SNP leader Alex Salmond was assured of a second consecutive term as Scotland's first minister in what he described as an "historic" vote. He had headed a minority government after a razor-thin win in the last Scottish parliament polls in 2007.
The new government's immediate priority will be to strengthen the Scotland Bill now going through the British parliament in London to give more economic powers to the devolved Scottish assembly, Salmond said.
"We have a majority of the seats but no monopoly on wisdom and we welcome the support across the parliament as we seek to pursue these powers," he told reporters on a lawn outside an Edinburgh hotel where he arrived by helicopter.
The SNP reached an outright majority with 69 seats in the 129-member parliament, Labour won 37, the Conservatives 15 and the Liberal Democrats five.
Iain Gray announced he would stand down as Labour's Scottish leader later in the year after his party, traditionally strong in Scotland, lost seats.
The SNP has long pledged to hold a referendum on Scottish independence. However, support for ending the 300-year-old union with England is lukewarm among the 5 million Scots.
A survey by the Scottish Sunday Mail newspaper published last month showed that, while more Scots wanted a referendum on independence than opposed it, only 33 percent would back separation from Britain and 43 percent preferred the status quo.

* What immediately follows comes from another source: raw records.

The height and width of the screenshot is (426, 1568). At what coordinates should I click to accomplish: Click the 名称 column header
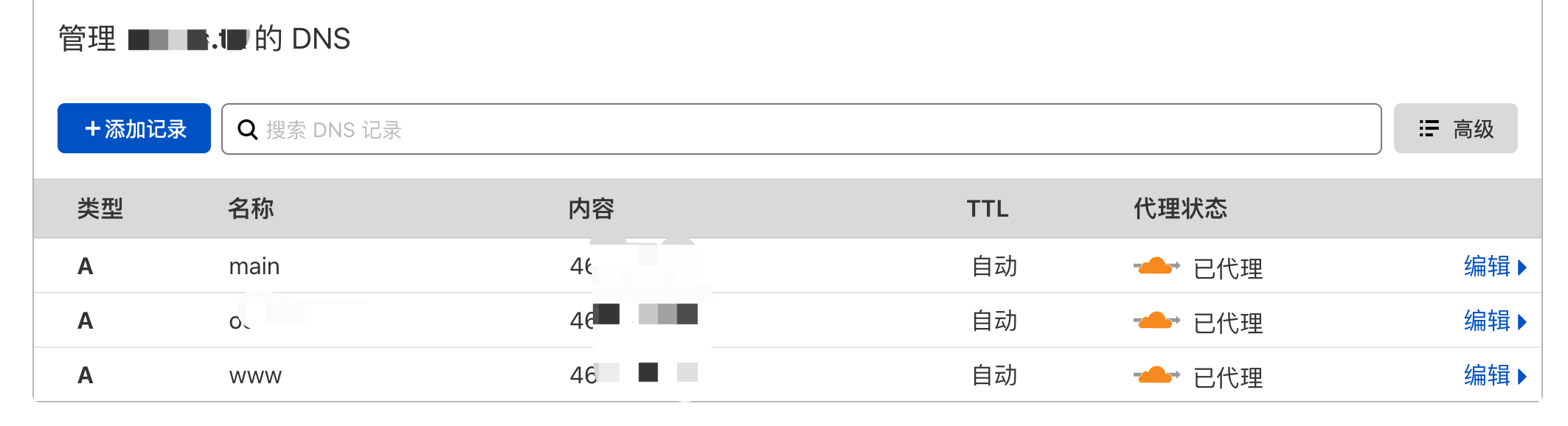coord(251,209)
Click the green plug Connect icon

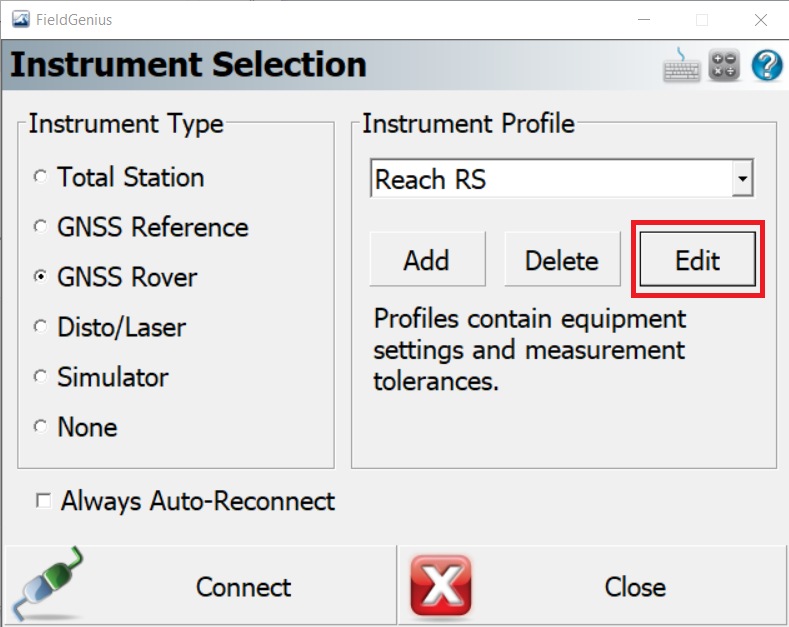point(48,584)
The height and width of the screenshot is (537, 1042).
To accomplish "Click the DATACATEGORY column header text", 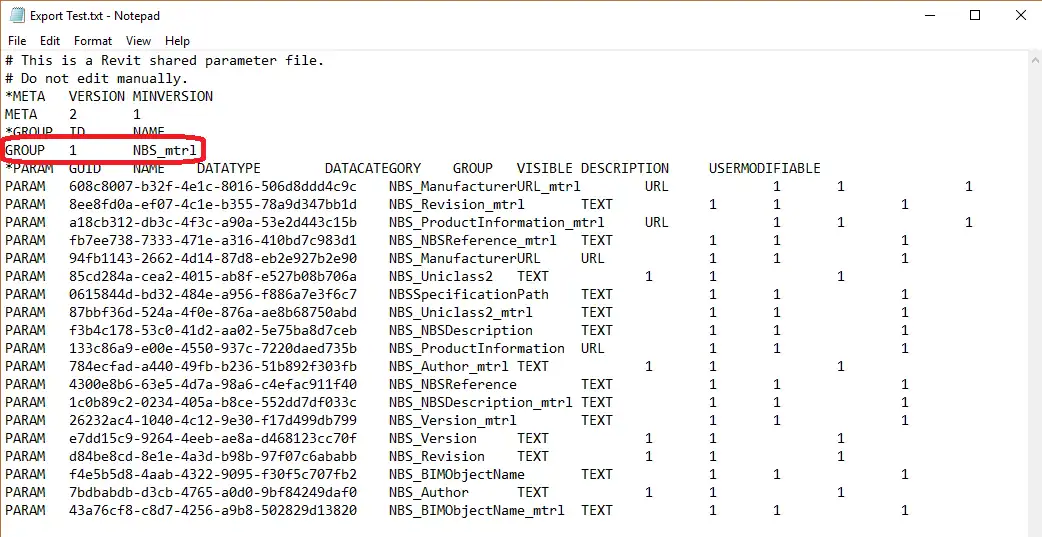I will click(372, 168).
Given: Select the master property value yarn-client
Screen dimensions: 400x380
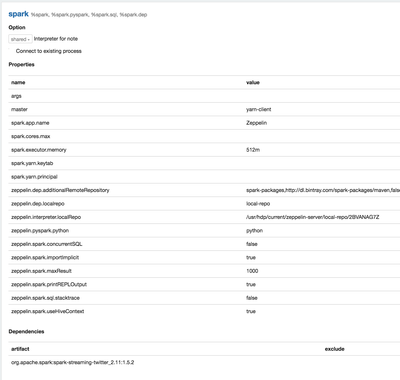Looking at the screenshot, I should click(259, 109).
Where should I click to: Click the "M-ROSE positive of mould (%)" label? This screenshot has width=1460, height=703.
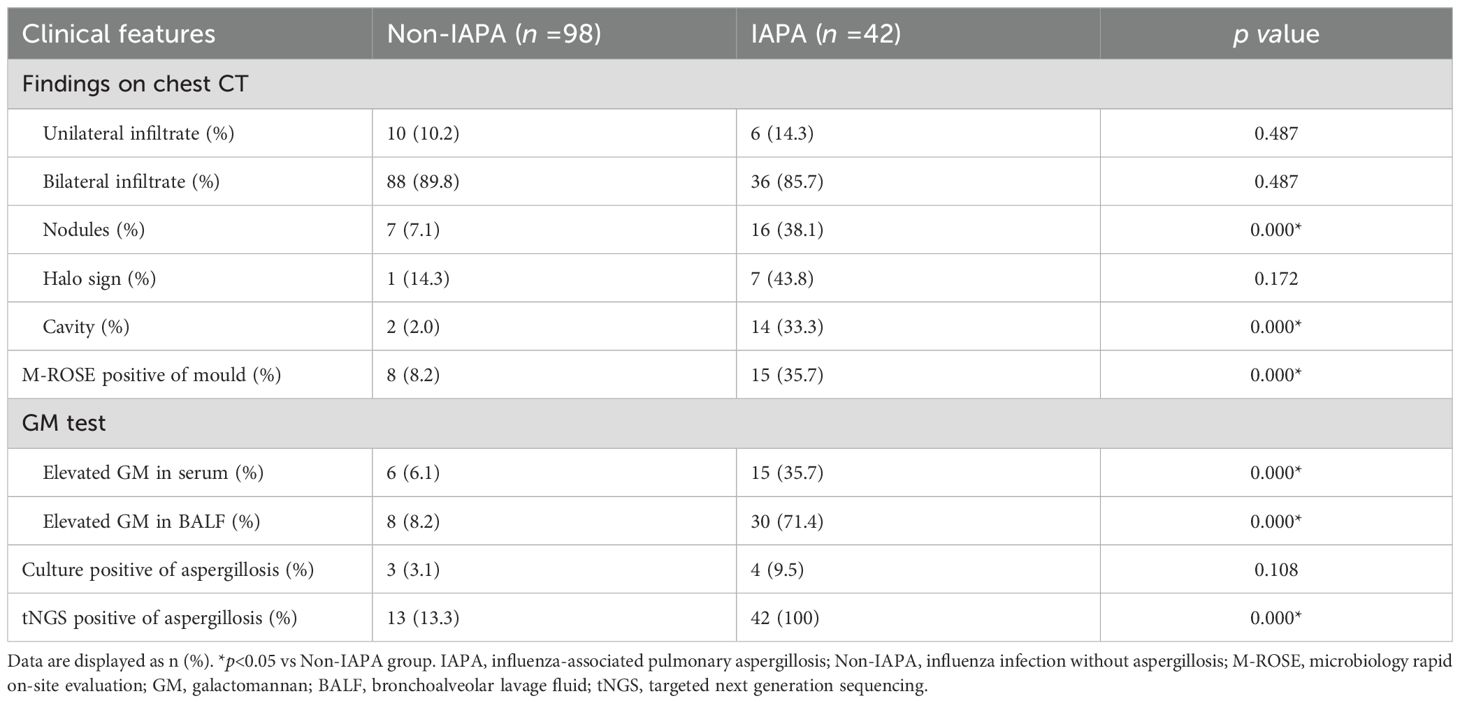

Moreover, opposition from central government to Scotland's independence would be fierce, not least because of its economic consequences.

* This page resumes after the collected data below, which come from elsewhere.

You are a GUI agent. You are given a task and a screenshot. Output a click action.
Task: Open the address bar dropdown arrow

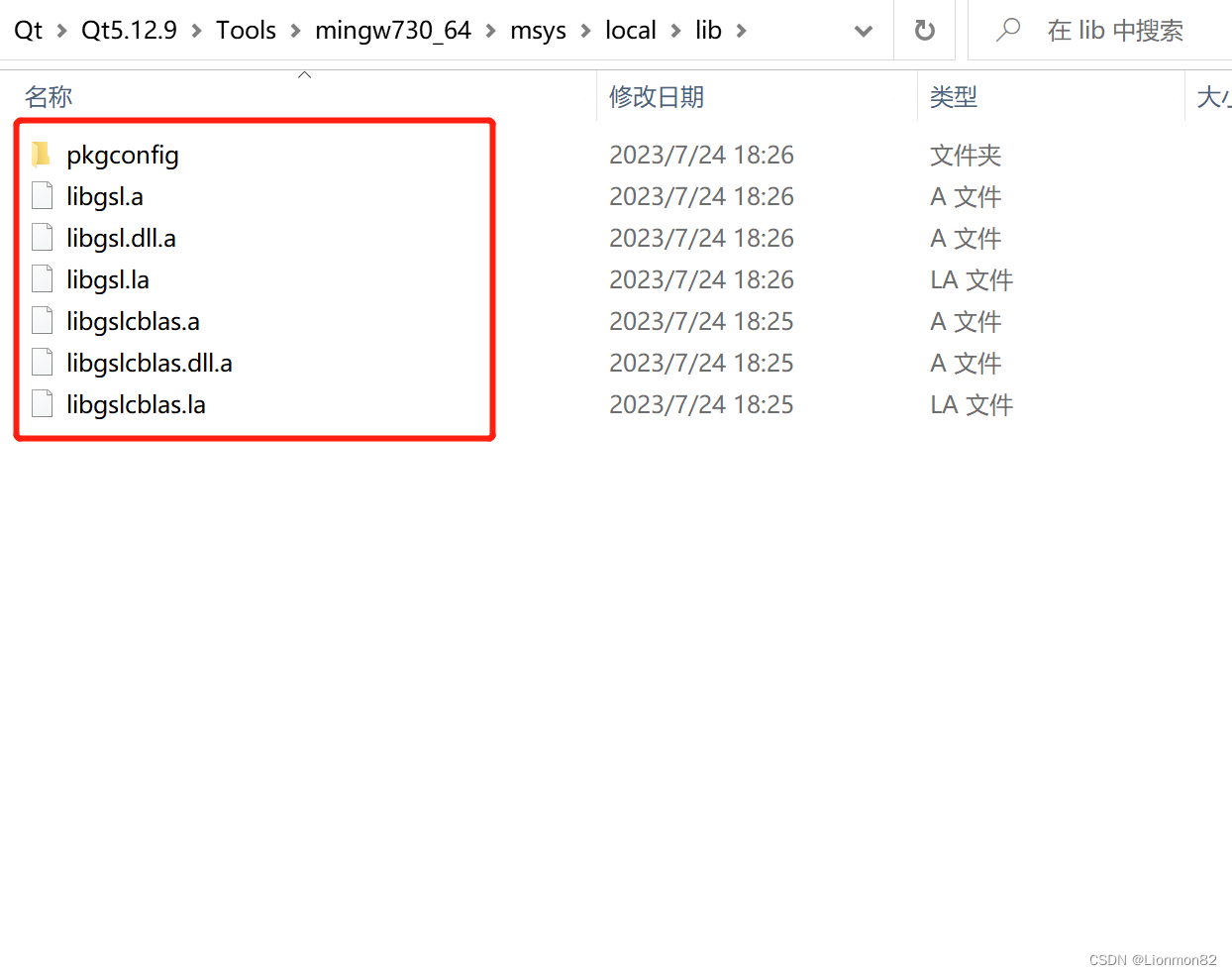(863, 30)
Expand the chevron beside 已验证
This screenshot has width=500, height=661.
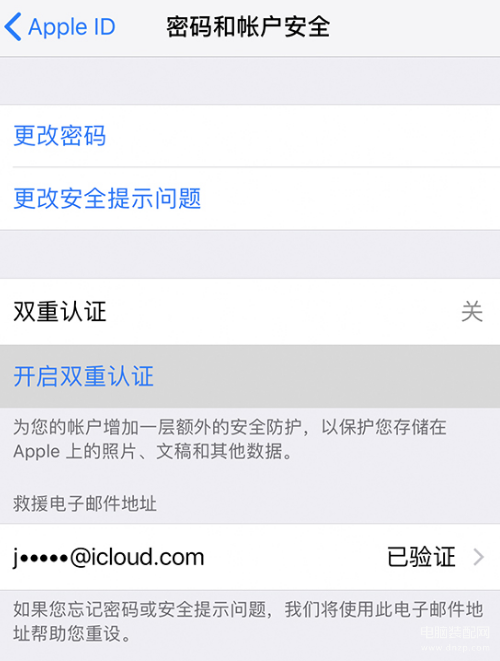[x=478, y=557]
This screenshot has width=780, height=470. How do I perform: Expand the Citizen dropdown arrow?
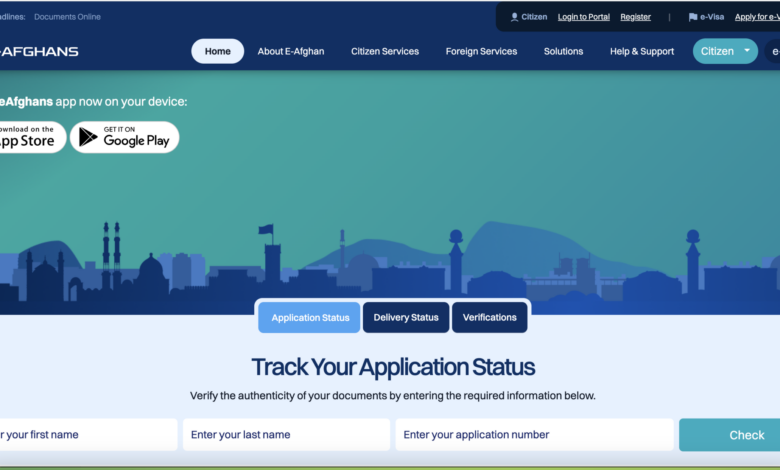click(747, 51)
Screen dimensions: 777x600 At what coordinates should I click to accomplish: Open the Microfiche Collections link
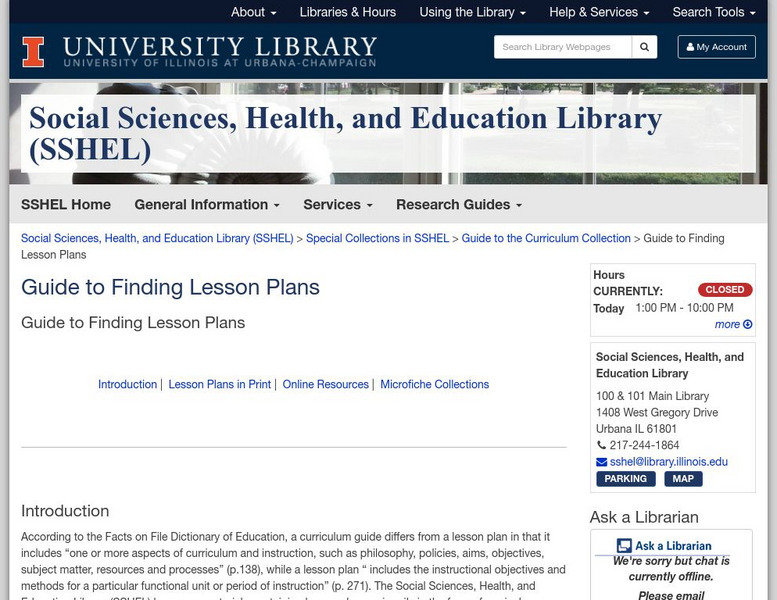tap(435, 384)

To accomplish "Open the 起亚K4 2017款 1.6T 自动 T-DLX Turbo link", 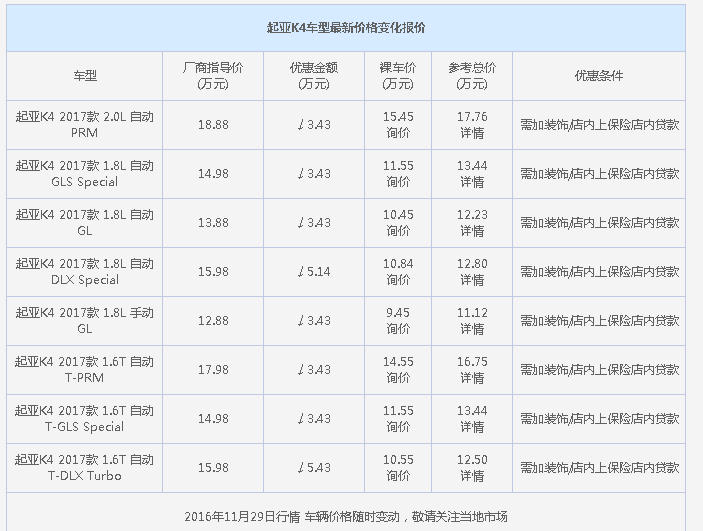I will [x=85, y=468].

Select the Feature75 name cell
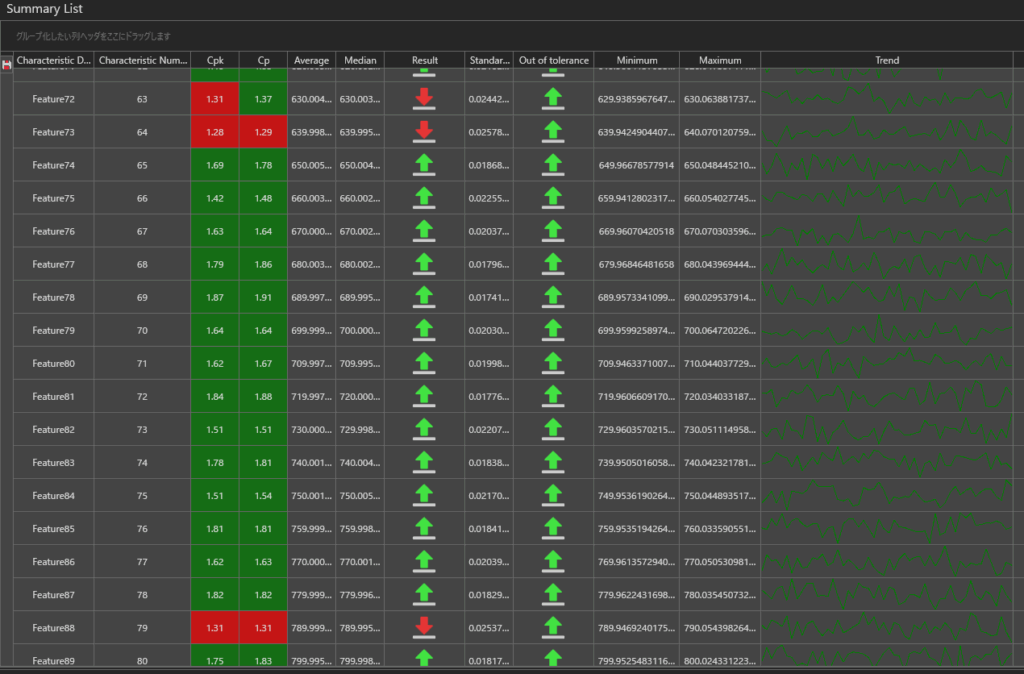point(53,198)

Official estimates show that in the three years between 2008 and 2011, the British government raked in 28.74 billion pounds ($47.10 billion) in revenues from oil and gas production, the bulk of which is based in the North Sea.
"If they want to hold a referendum, I will campaign to keep our United Kingdom together with every single fiber that I have," British Prime Minister David Cameron told BBC television.
The SNP government hit the headlines in 2009 when it freed convicted Lockerbie bomber Abdel Basset al-Megrahi on compassionate grounds. Megrahi, believed to be suffering from terminal cancer, returned to Tripoli and is still alive.
Scotland's Justice Minister Kenny MacAskill, who made the decision to release Megrahi, comfortably retained his parliamentary seat in Edinburgh on Friday.
Since devolution in 1999, the Edinburgh-based parliament has taken control of health, education, the legal system and other issues and is seeking greater financial independence.
"They (SNP) have promised a lot in their manifesto and it begs the question of how they are going to pay for all these things at a time of austerity," said Tom Lundberg, politics lecturer at the University of Glasgow.